Are Coldfire processors vulnerable to the Spectre bug?

cancel
Showing results for 
Show  only  | Search instead for 
Did you mean: 

Are Coldfire processors vulnerable to the Spectre bug?

892 Views
drkletti
Contributor I

Are Coldfire processors vulnerable to the Spectre (or Meltdown) vulnerability?

0 Kudos
2 Replies

531 Views
ToniZollikofer
NXP TechSupport
NXP TechSupport

At this point in time, NXP does not give general replies, due to analysis ongoing in several areas, and due to the fact that overall security is a system issue and therefor relying also on the used operating system etc.

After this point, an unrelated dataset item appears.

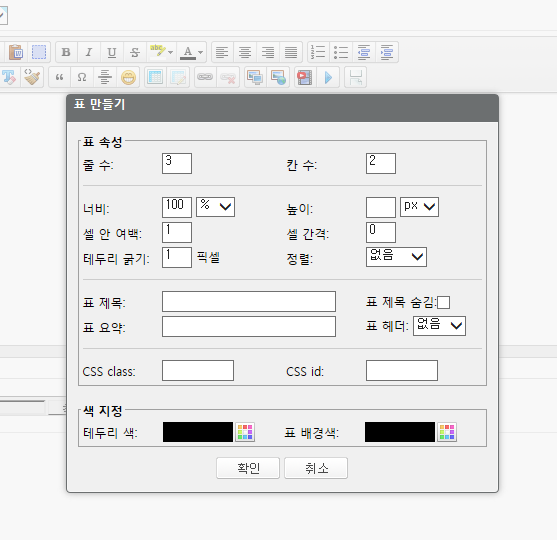Screen dimensions: 557x540
Task: Click the Blockquote icon
Action: click(59, 77)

I am posting the offical statement below here, but want to add a personal comment:

Especially the system aspect is for many ColdFire and Microcontroller based embedded systems the bottom line answer:

The Spectre vulnerability requires to execute code on the system, a code which tries to exploit it. If the OEM building a system, does not allow any code execution of foreign code (like on a desktop operating systems), the question if the processor is theoretically vulnerable to such attacks is void and academic only.

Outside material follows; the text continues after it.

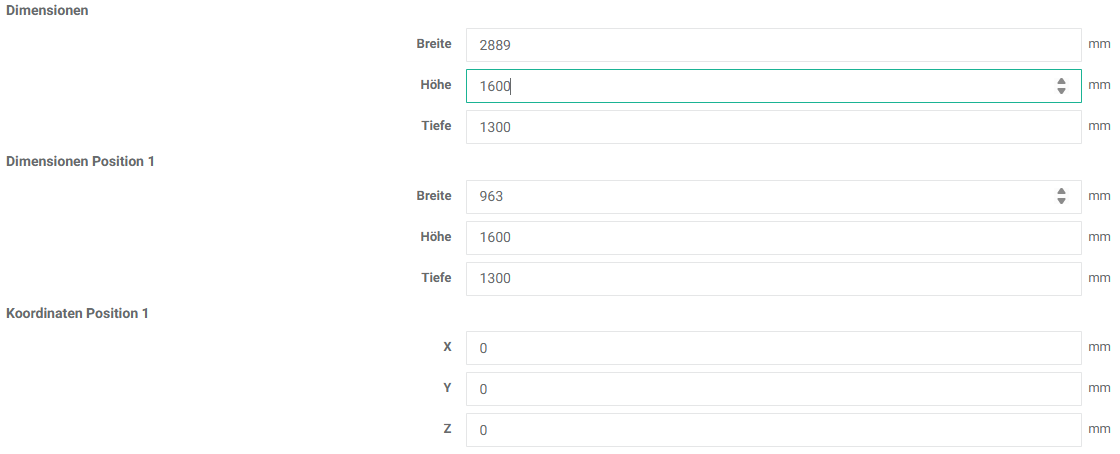Click the Breite field showing 963
Viewport: 1120px width, 454px height.
[760, 197]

Note that there are reports in the press, that http services which allow the execution of Javascript in the browser are an attack scenario (relies also the timer precision etc.).

This is the first consideration to take and the reason for the second part of the statement below, it´s foremost a system question.

With this personal note,  here is the statement and offer we make at this time for any further detailed answers.

NXP advises customers to write an email to the NXP Product Security Incident Response Team at psirt[@]nxp.com. It is required that you indicate the specific part and operating system that your question refers to in order to be able providing support in the best way.
For end users using NXP processors but not buying semiconductors from NXP directly or through distributors, we have to refer to the original equipment manufacturer (OEM) as any security analysis needs to be done on a system level.

0 Kudos

531 Views
TomE
Specialist II

For most of them, the answer is simply "no". They're not advanced enough to have the features that cause this problem.

Spectre and Meltdown require a CPU that performs Speculative Execution, and have a Protection Model that can be violated. Only the ColdFire V4 has the latter (has an MMU), and only has "Limited Superscalar" and "Branch Prediction" as its most advanced features.

There was a V5 ColdFire, but it was never released as a product. I have no idea what it did and can't find out either:

https://community.nxp.com/message/967908?

Meltdown requires a CPU that goes and fetches memory in parallel with checking to see if that access is permitted, and will fetch the memory location even if it isn't allowed. The CFV4 MMU Documentation says "By the middle of the KC1 cycle, the memory address is available along with its corresponding access control", which implies it doesn't do this.

Spectre requires Branch Prediction and Speculative Execution. It also needs to be running on the target somehow. One way is by running Javascript, but that assumes the ColdFire chip is inside something that is running a Web Browser advanced enough to be running Javascript. That's not very likely.